The "science is still very unclear, it is not conclusive," says CFL commissioner Randy Ambrosie

CFL Commissioner Randy Ambrosie talks about concussions as he responds to a question during his State of the League address Friday November 24, 2017 in Ottawa. The Calgary Stampeders will play the Toronto Argonauts in the 105th Grey Cup. THE CANADIAN PRESS/Adrian Wyld

CFL Commissioner Randy Ambrosie talks about concussions as he responds to a question during his State of the League address Friday November 24, 2017 in Ottawa. THE CANADIAN PRESS/Adrian Wyld

OTTAWA – CFL commissioner Randy Ambrosie says there isn’t enough scientific evidence linking football head injuries to brain disease.

Ambrosie said Friday he is “looking at all the evidence together and the answer is we don’t know” if there is a connection between concussions and chronic traumatic encephalopathy.

The NFL has conceded there is a link, but the CFL has not followed suit.

“The cause and affect is unclear, it just simply is,” Ambrosie told a news conference Friday in advance of Sunday’s Grey Cup. “We’re going to rely on the science. We’re all trying to understand this better but the science is still very unclear, it is not conclusive.”

Former CFL commissioner Jeffrey Orridge drew widespread criticism during last year’s Grey Cup when he denied the existence of a link.

MORE: The Grey Cup is haunted by head injuries. It doesn’t have to be.

The CFL is facing a $200-million class-action lawsuit over concussions and brain trauma.

The strongest scientific evidence says CTE can only be diagnosed by examining brains after death, although some researchers are experimenting with tests performed on the living.

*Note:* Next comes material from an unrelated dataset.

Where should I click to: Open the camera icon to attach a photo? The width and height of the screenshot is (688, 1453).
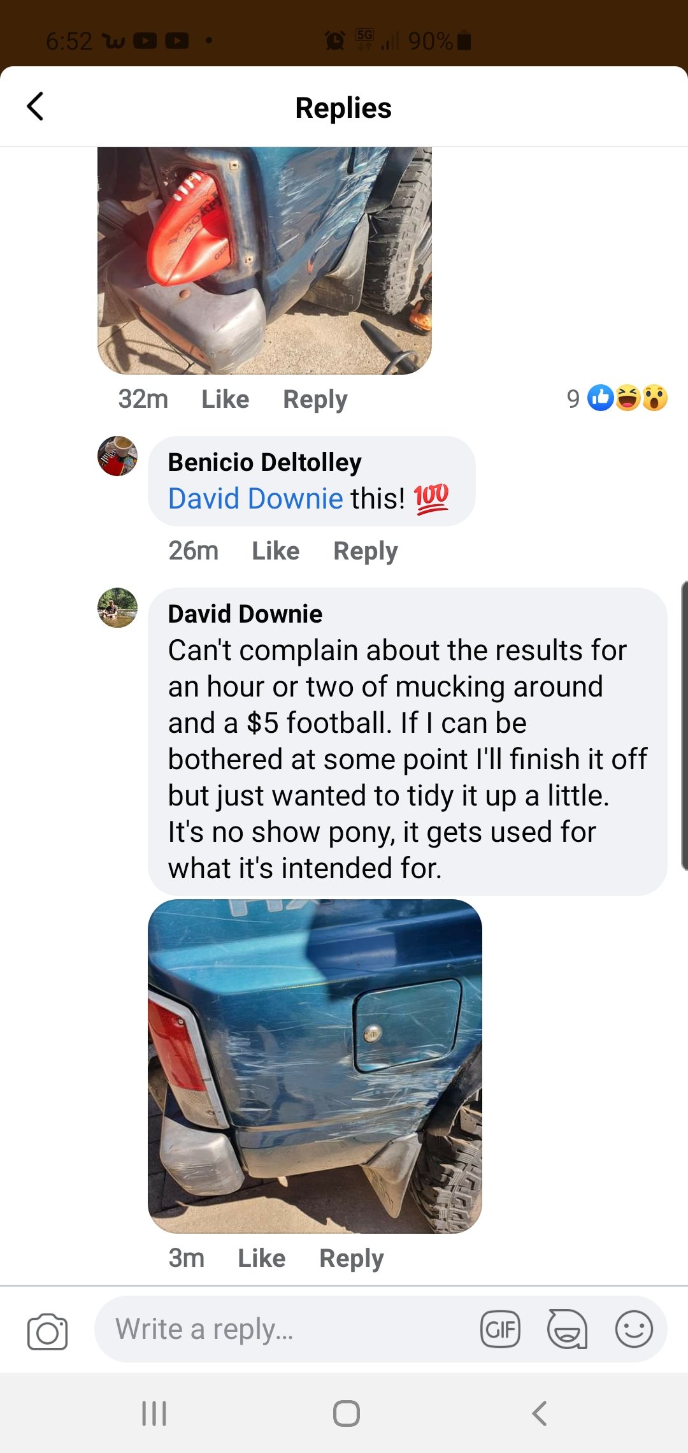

Many scientists believe that repeated blows to the head increase risks for developing CTE, leading to progressive loss of normal brain matter and an abnormal buildup of a protein called tau. Combat veterans and athletes in rough contact sports like football and boxing are among those thought to be most at risk.

While he hasn’t seen enough evidence to be convinced that concussions can lead to CTE, Ambrosie says he is committed to making the game “better and safer for our players.”

“Concussions are in fact an injury, it is a brain trauma,” said Ambrosie. “We know that, no one is going to dispute that. Concussions aren’t good for the players. I’m happy to say we’ve seen some reduction in the number of concussions we’re suffering but I think we should also note we’re constantly looking for ways to improve our protocols.”

Ambrosie maintained he wasn’t being “blind to one side of the argument versus the other.”

Last summer, researchers in Boston released results of a study on the brains of 202 former football players. They said they found evidence of CTE in 177 of the brains studied, including in seven of eight CFL players.

The report didn’t confirm that the condition is common in all football players; it reflected high occurrence in samples at a Boston brain bank that studies CTE. Many donors or their families contributed because of the players’ repeated concussions and troubling symptoms before they died.

The Boston researchers also said it’s uncertain if some players’ lifestyle habits might somehow contribute.

After years of denials, the NFL acknowledged a link between head blows and brain disease and agreed in a $1 billion settlement to compensate former players who had accused the league of hiding the risks.